Well, children are children, but, as the leader of his country, Netanyahu should not put himself in a position where heavy pressure has to be applied in order to make him act. Instead, he should do things according to the criterion of what is important and vital for the country at whose helm he stands. Netanyahu wants to continue with the status quo regarding the Palestinians. However, since the Americans do not believe him, he has decided that the release of Palestinian prisoners in four stages is the best option; that it is better to infuriate the families of the victims of these prisoners than to lay the card of a freeze on West Bank construction activity on the table. He does not want to play that card because there is strong opposition to such a move from within his cabinet – from members of the coalition parties, even from members of his own Likud party.

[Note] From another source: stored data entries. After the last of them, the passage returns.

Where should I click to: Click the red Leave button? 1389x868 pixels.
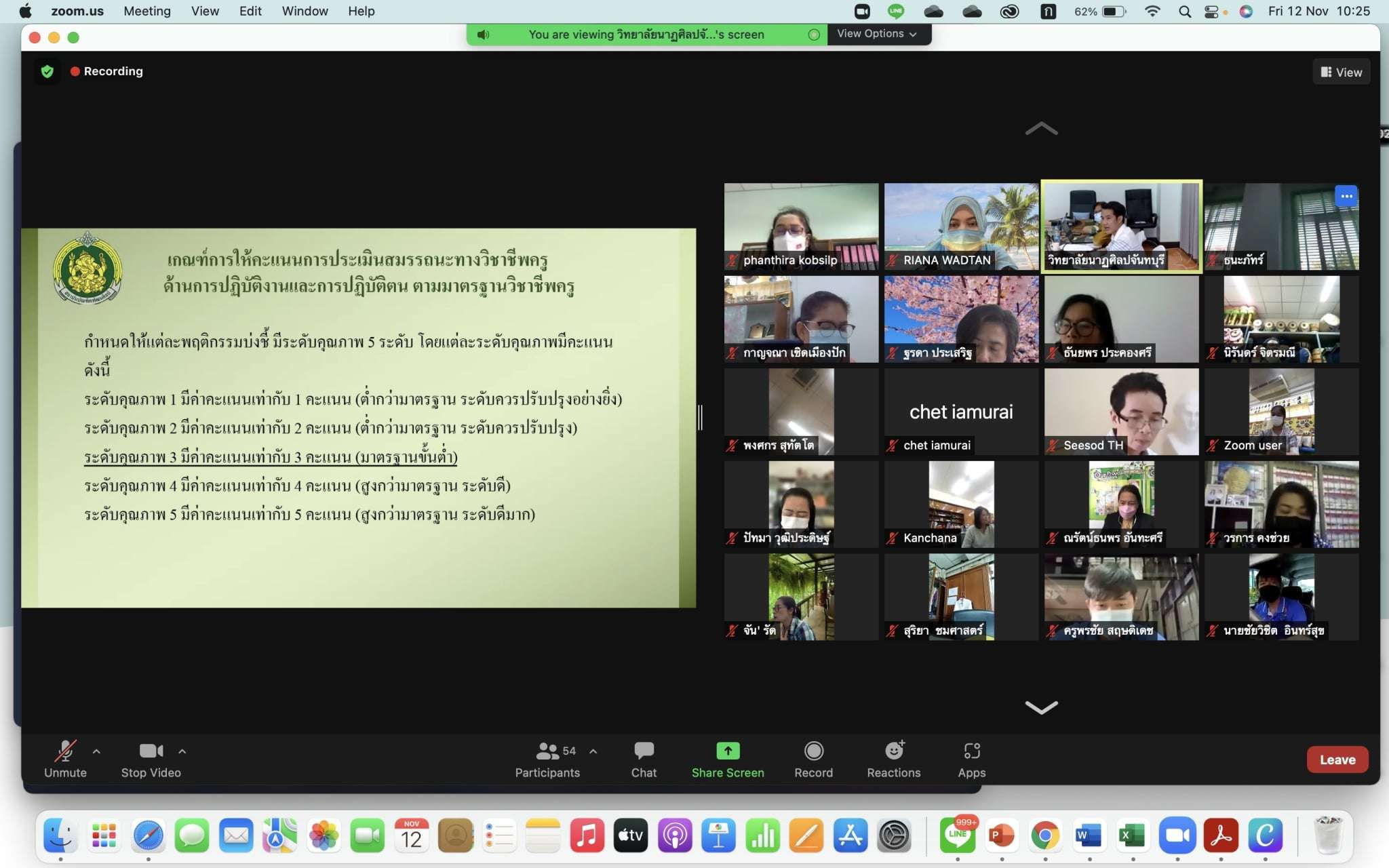[x=1337, y=760]
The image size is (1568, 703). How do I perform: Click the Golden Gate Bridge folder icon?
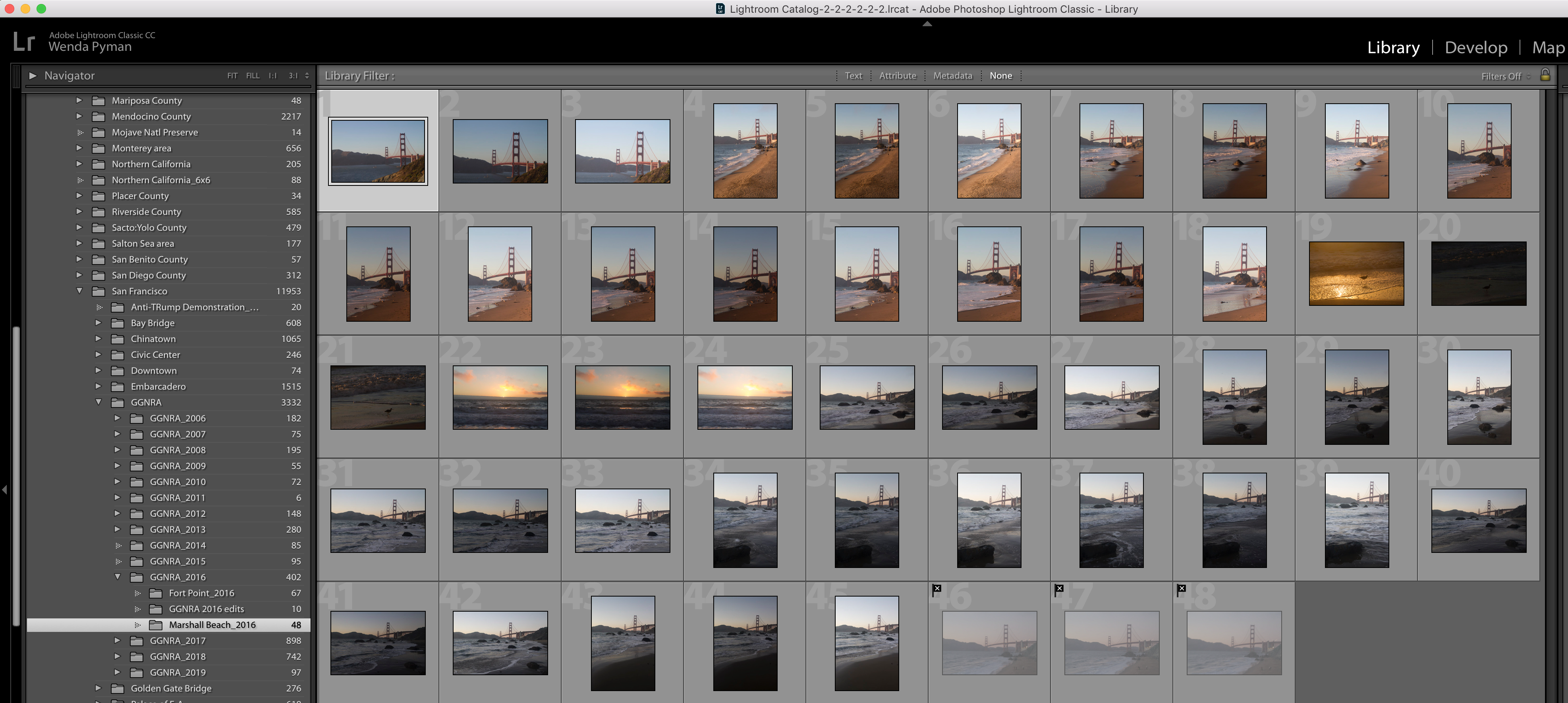click(118, 688)
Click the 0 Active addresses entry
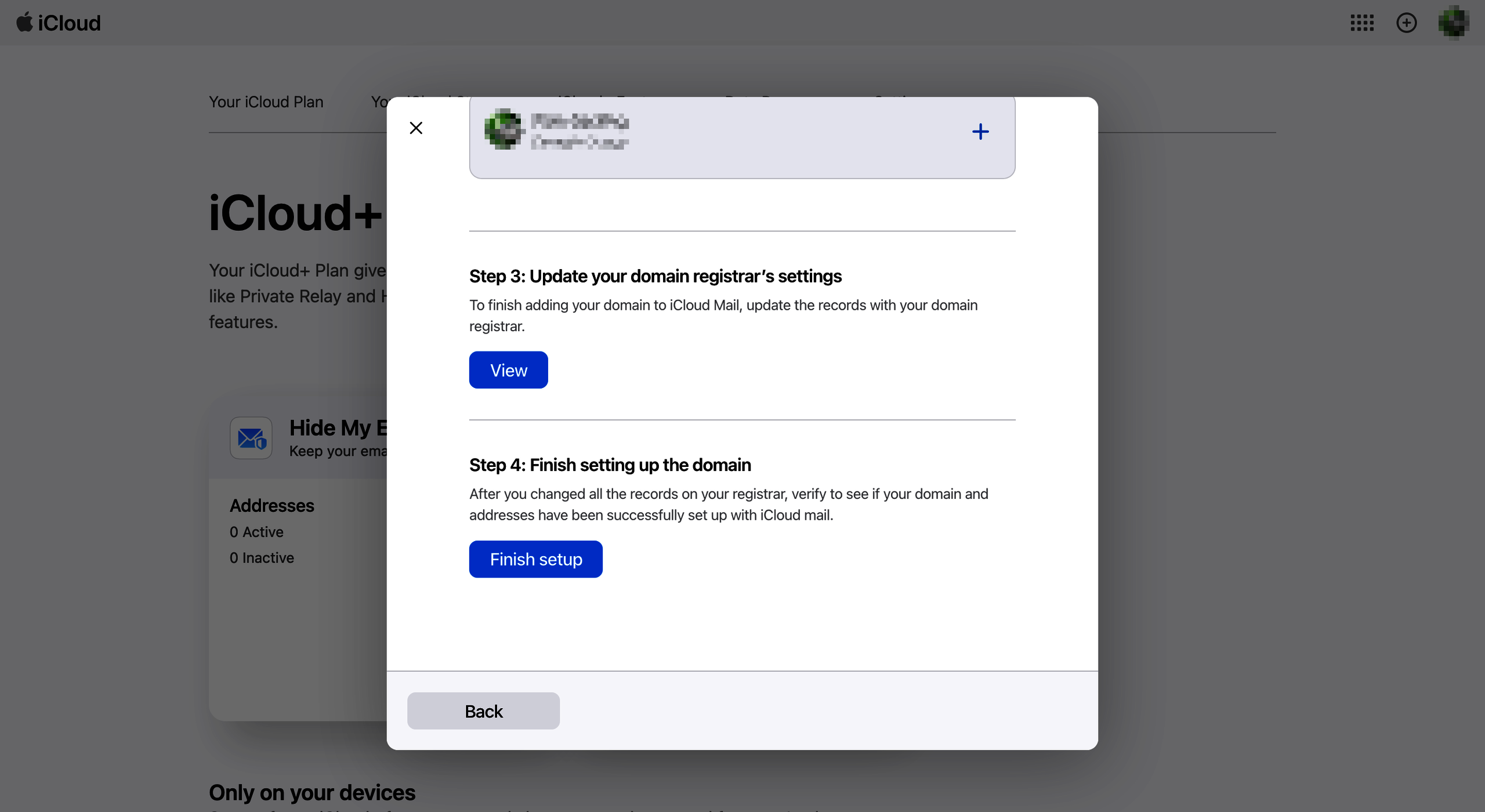Viewport: 1485px width, 812px height. pos(256,531)

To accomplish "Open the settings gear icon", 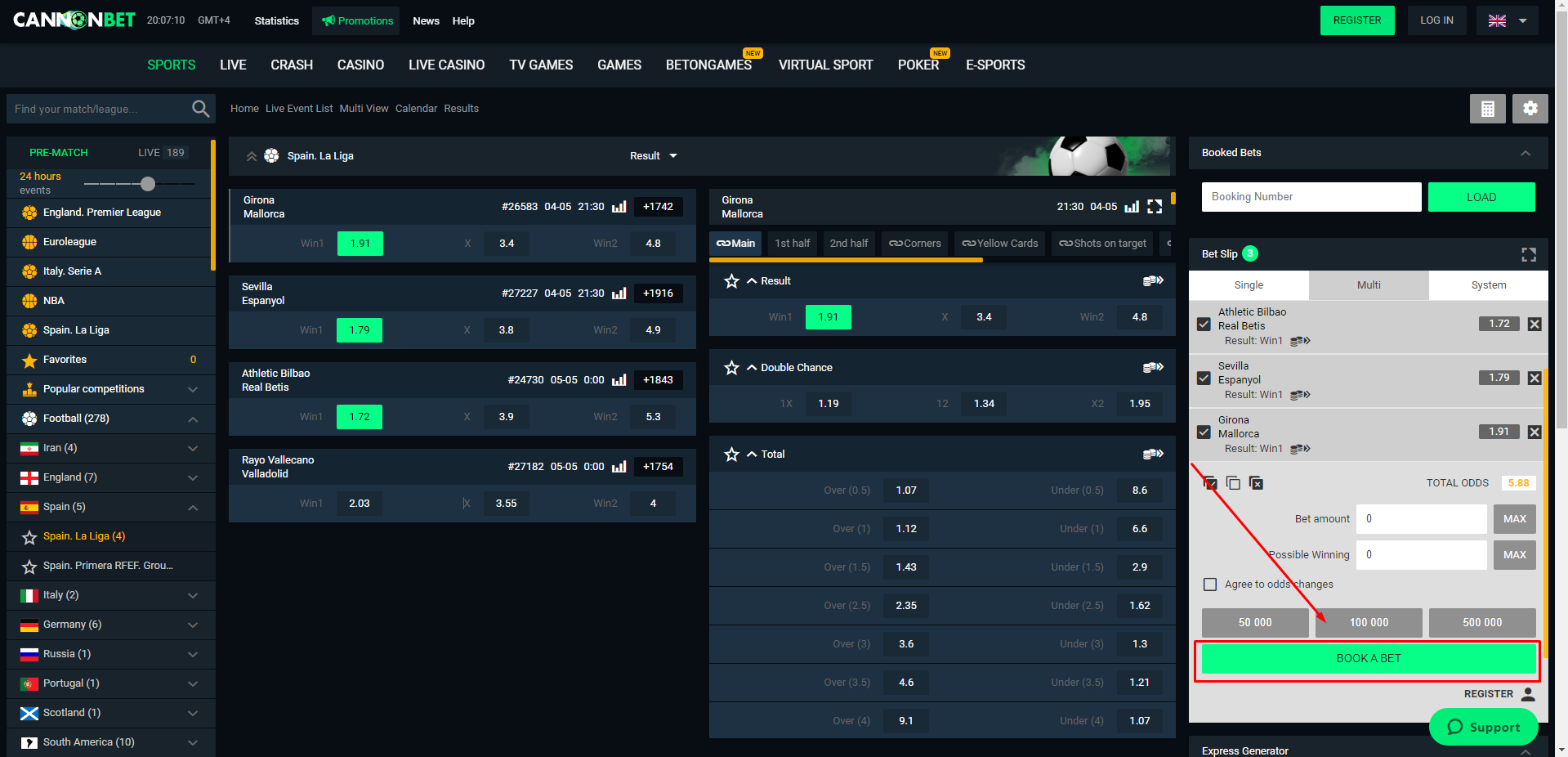I will 1529,108.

Netanyahu knows what he is aiming for – at least, that is what he is saying. I am referring here to the principles of his perception of a two-state solution, of which he spoke favorably in his famous speech at Bar-Ilan University four years ago. At the time, there were those who took his words at face value, while others who claimed he was only bluffing. In any event, he has managed to almost completely discard the content of that dramatic promise by demanding that the Palestinians recognize Israel as a Jewish state. This almost sounds like a joke: Israel demanding to be recognized as a Jewish state by a nation that still has no state of its own. Netanyahu was highly reluctant to release the 104 Palestinian prisoners, but he preferred that over freezing settlement activity.
Whether or not the public believes Netanyahu is pulling the wool over the eyes of Israelis and the world in his declared aspiration for the advancement of the peace process with the Palestinians, there are many who think that, if anyone can achieve peace, it is "Bibi." No one ever dreamed that the government headed by Ariel Sharon - which started off as an extremely right-wing government, a settlement-oriented government - could do a dramatic about-face overnight. That it could tell the public to "forget about its dream of a Greater Israel,” to use Sharon’s phrase. Sharon, the “most famous promoter of Jewish settlement in the region,” did more than just talk about doing things; he actually evacuated Gaza in 2005.
At least Netanyahu talks about peace. Because he knows that Israel cannot allow itself to be a country without internationally recognized borders. Recently, impressive figures have appeared in the foreign press about the number of nuclear missiles in Israel’s arsenal. However, no peace settlement can be signed without recognized borders. A peace settlement with the Palestinians is of vital importance to Israel, no matter what borders are decided upon.
With the present coalition, not only is Netanyahu unable to make any progress toward peace, he cannot even give the appearance of trying to make any progress in that direction. This is not the time to talk about construction activity in the West Bank. What must be done is to reshuffle the cabinet and avoid at all costs the possibility of playing into the hands of the government’s radical partners.
If Netanyahu wants to, he can be remembered as someone who brought peace to the region. He can achieve that goal by giving the cabinet a face-lift and by recruiting partners who aspire to peace. He must not follow the stubborn course of the little boy who refused to get off the rocking horse. If a slap to the cheek is delivered, it will most certainly be painful.